Gambling epidemic is looming - McNamee

Niall McNamee (SPORTSFILE)
Niall McNamee (SPORTSFILE)

Michael Verney

Last month was a significant milestone for Niall McNamee, marking four years since he decided his gambling problem had spiralled so far out of control that treatment was needed to get his life back on track.

Despite maintaining high standards on the pitch, the Offaly attacker was tormented off it. He documented his addiction publicly, but despite the GPA taking positive steps, he believes a storm is looming.

"The GAA has a huge gambling culture. A lot of people wouldn't see it as an issue but it's going to become an epidemic over the coming months," McNamee said.

"I'm away from it now but I know a lot of club and county WhatsApp groups are full of tips and different bets that lads are having. I hear it in dressing-rooms the whole time, it's accepted as the norm.

"Thankfully the introduction of apps weren't around in my time. People are using them to pass time but they become completely dependent on them."

The Rhode ace has been approached by a "crazy" amount of players, both past and present, since telling his story about the "merry go-round of negativity" gambling creates, but he acknowledges that a solution is not quick at hand.

"You see and hear more and more ads for bookmakers and online sites," McNamee said. "I understand there's lots of money involved but it's becoming more acceptable, that's not a good example to set.

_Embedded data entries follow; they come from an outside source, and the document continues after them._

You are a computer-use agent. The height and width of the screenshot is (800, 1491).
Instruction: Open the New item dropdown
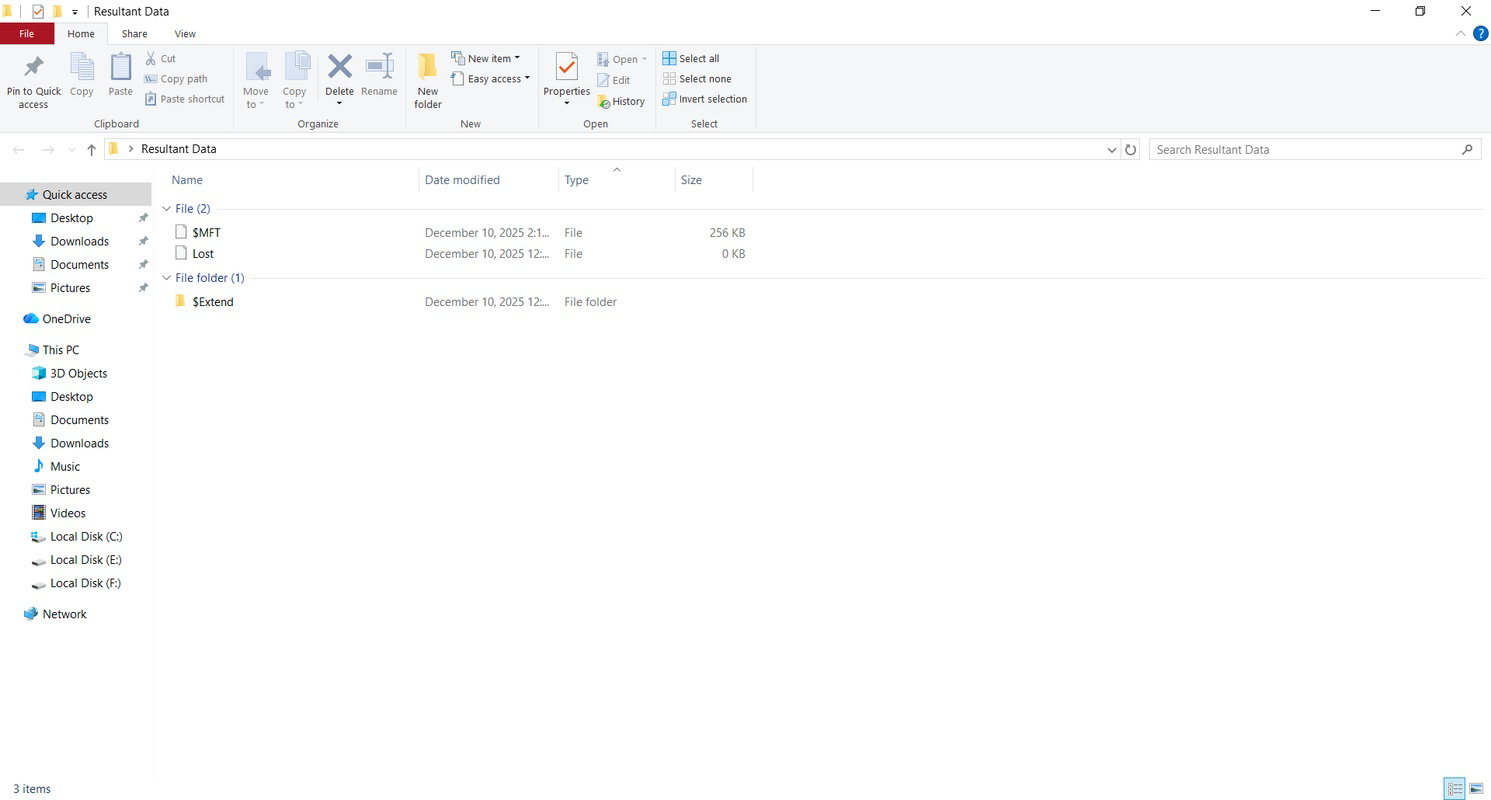point(488,57)
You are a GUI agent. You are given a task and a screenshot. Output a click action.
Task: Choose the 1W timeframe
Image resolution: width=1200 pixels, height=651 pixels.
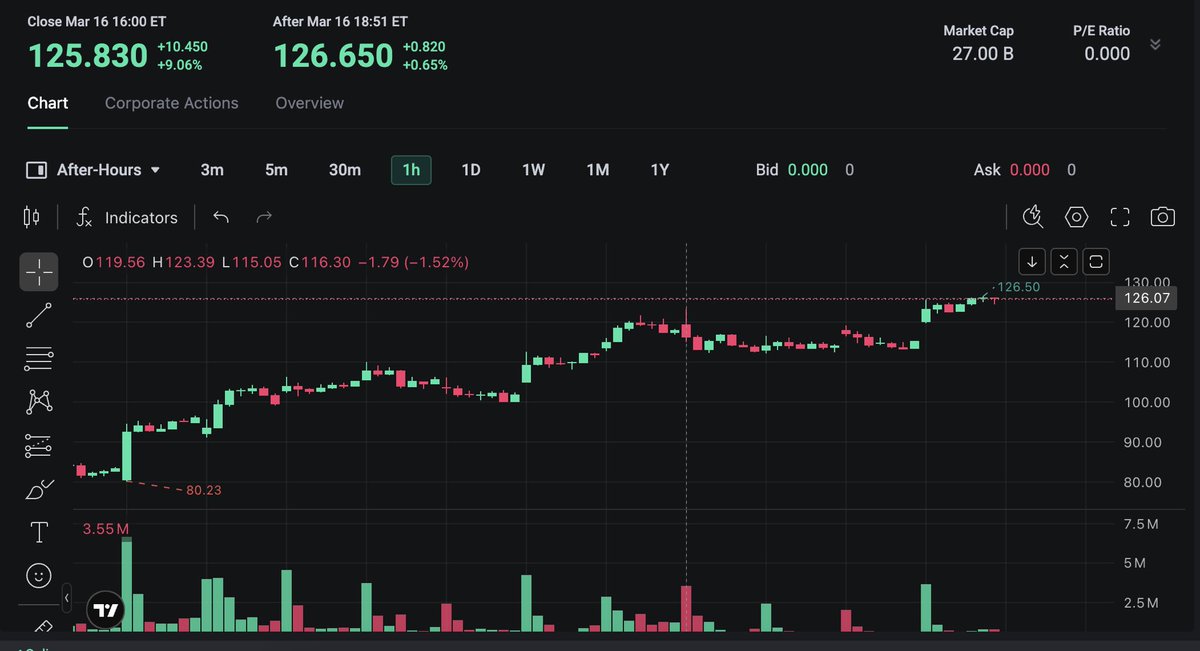(533, 170)
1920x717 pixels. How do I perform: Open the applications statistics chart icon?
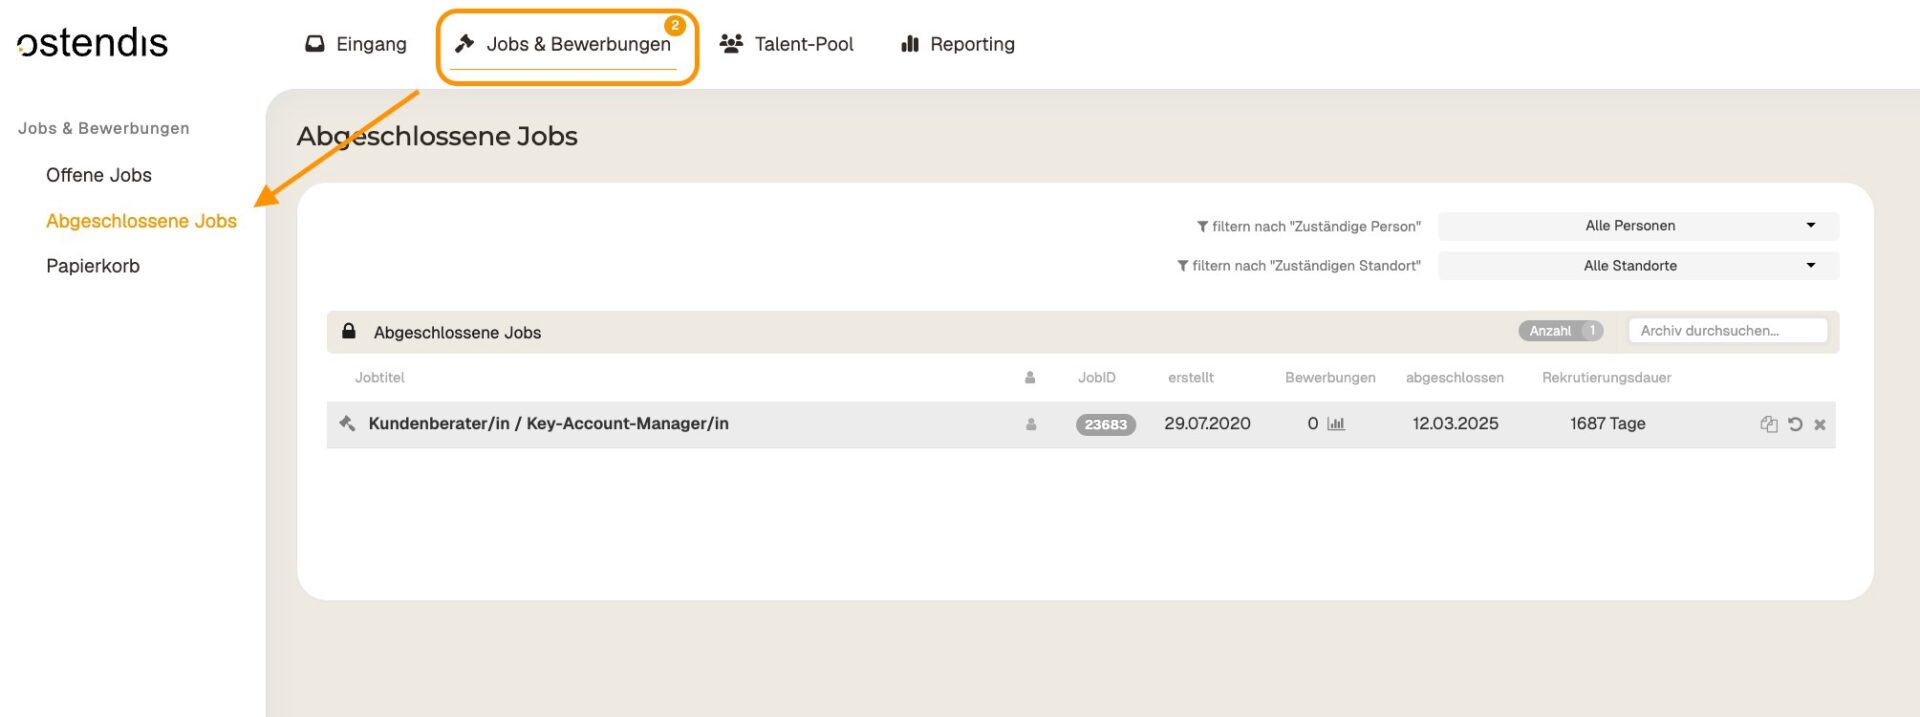(1336, 424)
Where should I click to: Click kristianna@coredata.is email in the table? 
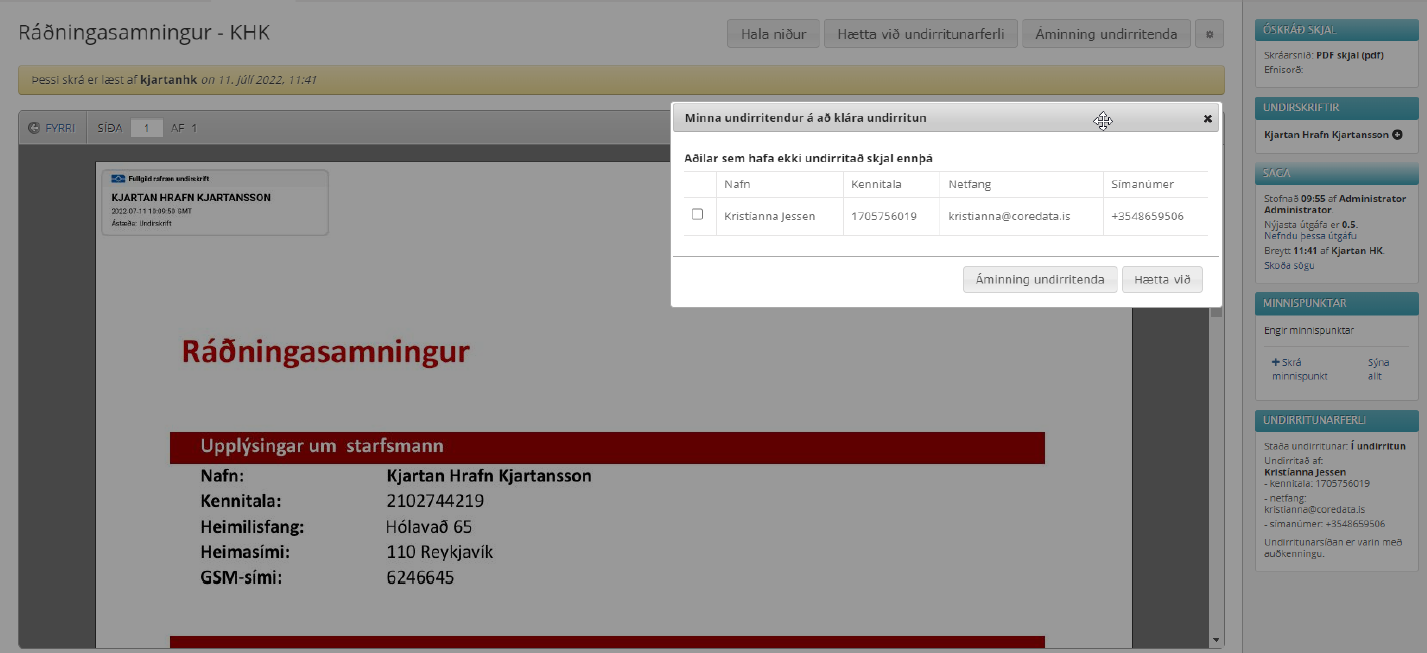click(x=1009, y=216)
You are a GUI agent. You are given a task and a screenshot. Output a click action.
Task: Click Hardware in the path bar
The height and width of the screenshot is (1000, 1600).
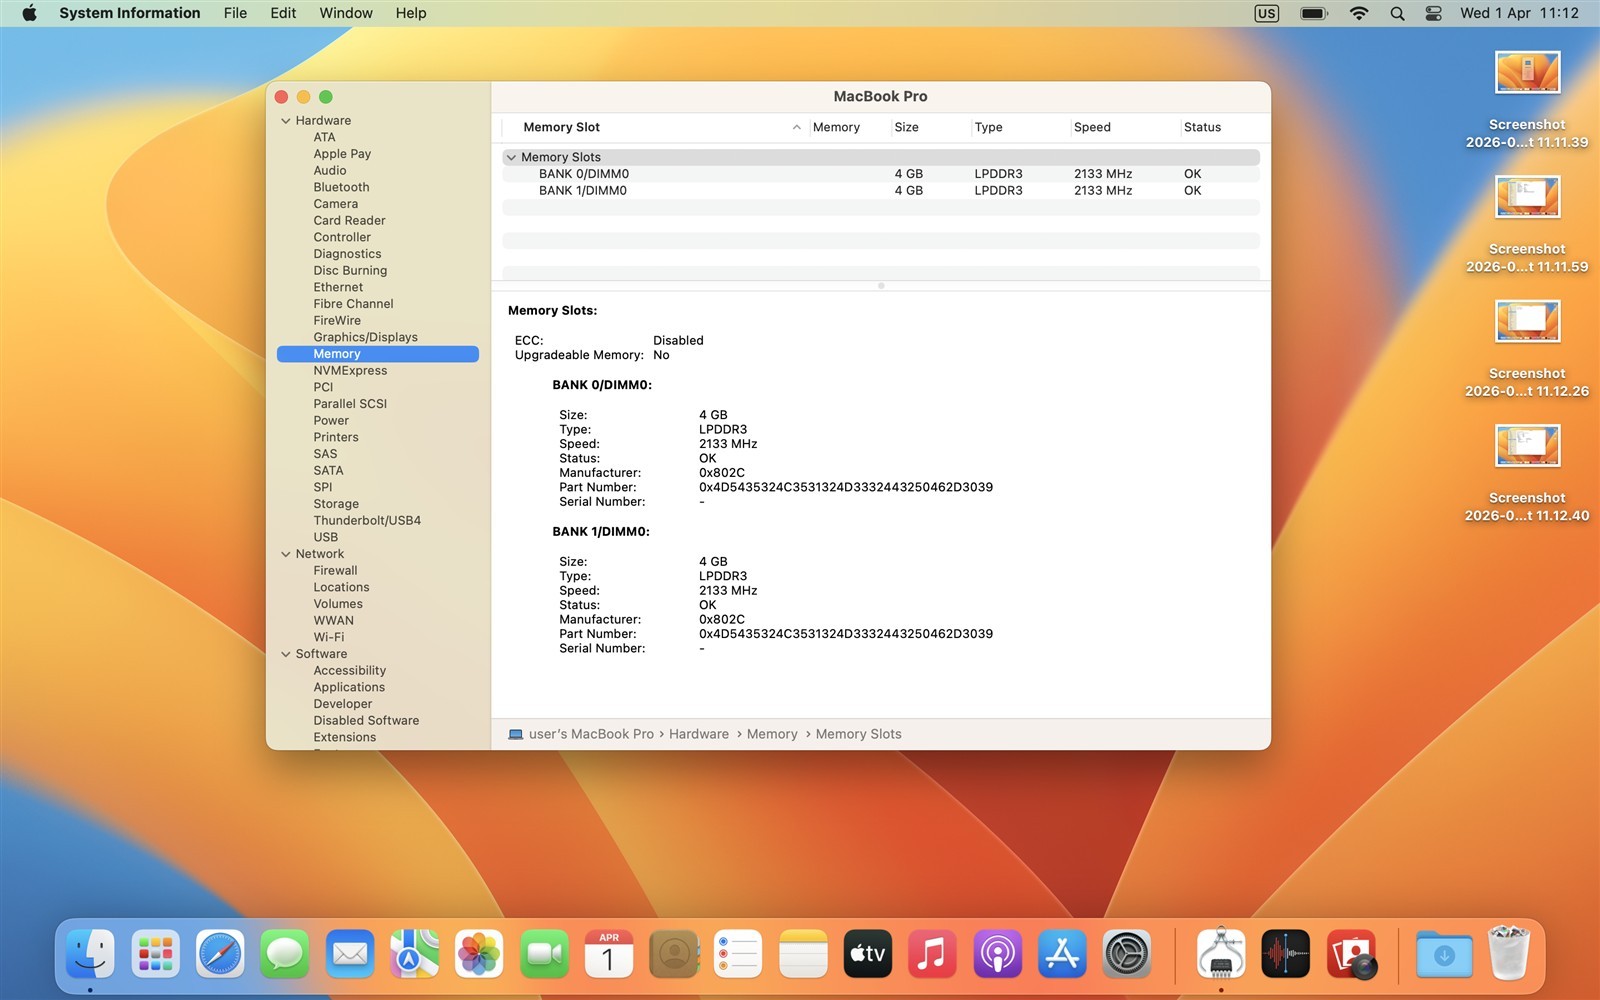[698, 734]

"It's very difficult to stop betting because there are two types of gambler: the addict and the occasional punter. It's very difficult for those who do it as a hobby to understand how serious it can be for others.

"Some players are backing themselves to get the first point or first goal and that can have a serious effect on their performance and the team's.

"They don't even know why they are doing it and it could also lead them to a place where they back against themselves."

GAA gambling regulations trail in FAI's wake

Rules governing gambling within the GAA are in stark contrast to those of their FAI counterparts, with only two regulations in the Official GAA Guide and neither pertaining to betting on GAA games and activities.

Under Rule 5.1(b) Uses of Property, it says “grounds controlled by Association units shall not be used or permitted to be used for Horse Racing or Greyhound Racing”.

Rule 5.4 details Exclusion describing how “bookmaking shall not be permitted within Association property, with a breach resulting in a 24-month suspension”.

Contrastingly, the FAI introduced new regulations in March this year under Rule 101 Betting/Gambling of their Official Rules for the Association.

Some of the most interesting rules include the following, with engagement subject to disciplinary sanction.

2. a) acting in a manner that is likely to exert an influence on the course and/or result of a match or competition by means of behaviour with a view to gaining an advantage for themselves or a third party;

b) participating directly or indirectly in betting or similar activities relating to matches or competitions or having a direct or indirect financial interest;

In June, Drogheda United’s Shane Dunne got a five-match ban after betting on the Louth side to lose to Sligo Rovers by more than two goals.